The Celebration of Emptiness

Yves Klein: Anthropométries

The French artist, Yves Klein was among the pioneers of performance, minimal, and pop art. He did not only use the result of his work as an artistic piece but he included the whole artistic process as creating something new and different. For instance, in the case of a series of paintings, he made a performance out of the creation of the works. In 1949, he composed The Monotone Symphony, a single 20-minute sustained chord followed by a 20-minute silence, and played it during these events.

Klein was a highly self-conscious artist, so when he realized that his audience perceives his multicolored paintings as mere interior decorations, he decided to reduce his world to one color only: blue. The color later became his emblematic feature, conveying a sense of infinity and otherworldliness.

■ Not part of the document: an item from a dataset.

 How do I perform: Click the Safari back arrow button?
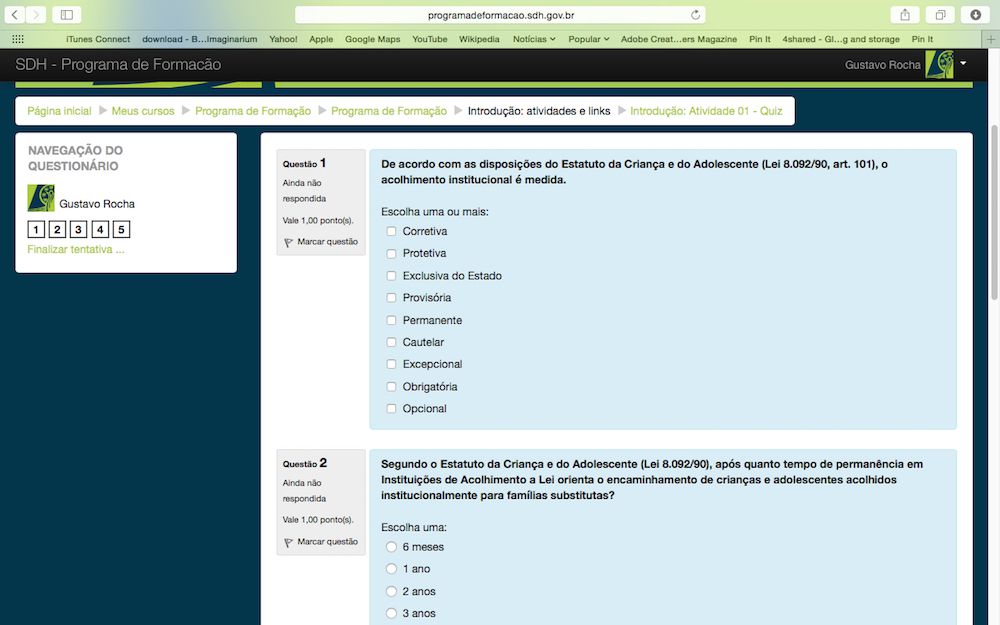[x=16, y=14]
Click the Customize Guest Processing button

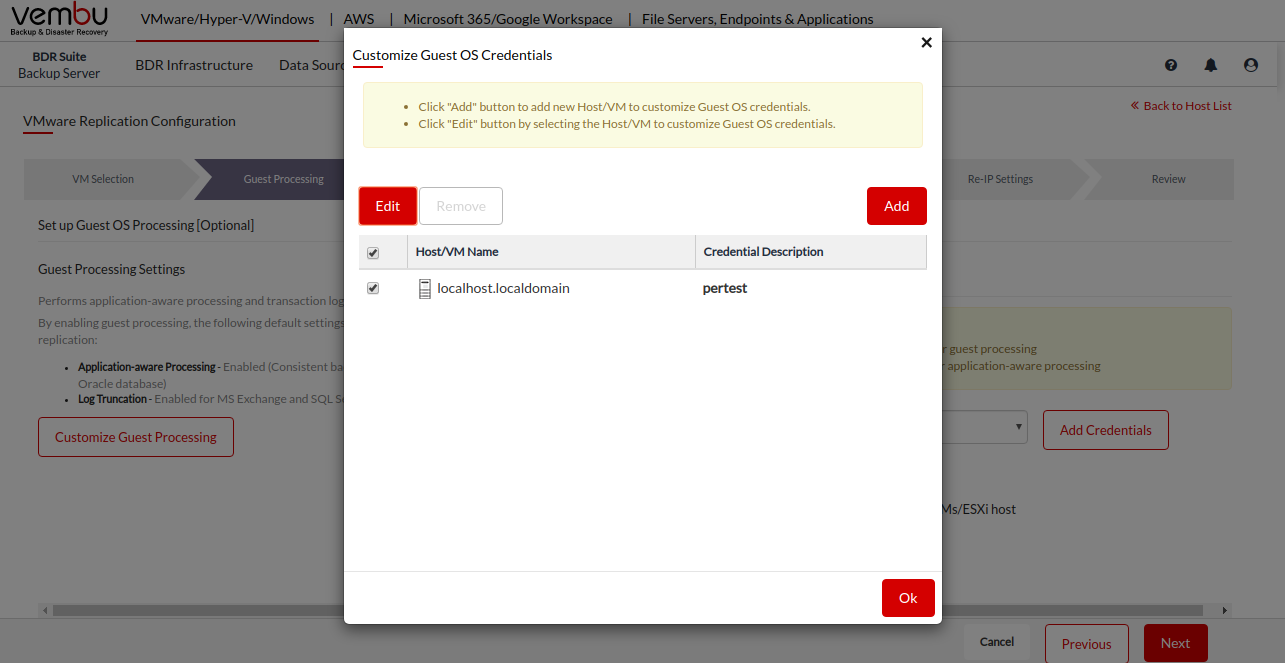coord(136,437)
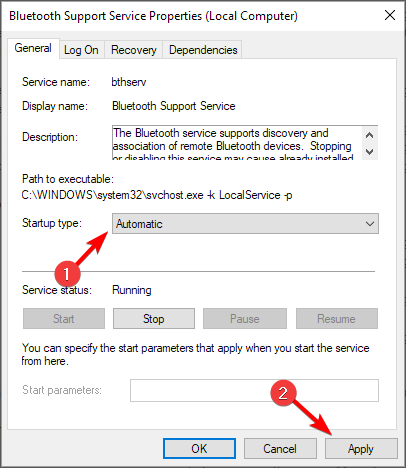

Besides The Void (an empty space in a wardrobe), one of his most famous works was Anthropometries, which is a series of paintings created by the naked bodies of women. Klein was fascinated by experimenting, and he often did so regarding the tool with which he can apply paint on the canvas. In a little while, he developed the idea of "living brushes" (female bodies). He controled the process of creation as a conductor: they made the women, colored in blue paint, roll over, squirm, or being dragged over his canvases in a ritualistic manner. He regarded sponges or brushes (thus, these bodies as well) as sanctified objects because they impregnate by being impregnated. He pondered on this in the sense of artistic effect: he wanted his viewers to be impregnated by his art with the susceptibility of sponges. Strangely enough, Anthropométries do gets stripped from raptorous eroticism, and conveys a more foundamental meaning by the plunging, splashing, dreaming, and levitating bodies it displays. As Klein himself put it: "My paintings are but the ashes of my art."


Banksy: Christ with Shopping Bags

Graffiti has always been a controversial genre, since it was frowned upon, being considered as a form of vandalism. It was an underground movement and an ephemeral form of art for a long time, but lately it has been admitted to the artistic canon. Amusingly, one example for this breakthrough is the graffiti-project in the London underground and the New York subway.

The British artist, Banksy is infamous for his tongue-in-cheek works which usually convey messages with strong social connotations. He looks at social tendencies from a critical point of view. Just like many contemporary artists, mainly the ones in the field of street art, which is considered extremely direct and forceful, he uses shock as a tool for revelation.

Christ with Shopping Bags is a stencil of the crucifixion, depicting Jesus with two huge bundles of gifts in his pierced hands. The graffiti is an imprint of an era where "God is dead", yet, holidays still florish. Banksy's work suggests that holidays, especially Christmas, have lost their meaning and they became the celebration of consumer society, where people's sentimentalism or religious belief are used as tools for gaining profit. They are more of industrial and commercial happenigns than intimate family events: they became oversentimentalized and empty at the same time. Also, it is clear that just as he violated the sanctified image of Christ, people make products out of everything, without giving it a second thought. Everything is possible, and nothing is untouchable if it sells well.


1 comment:

  1. Now that is really making a statement. I would have loved to have seen this.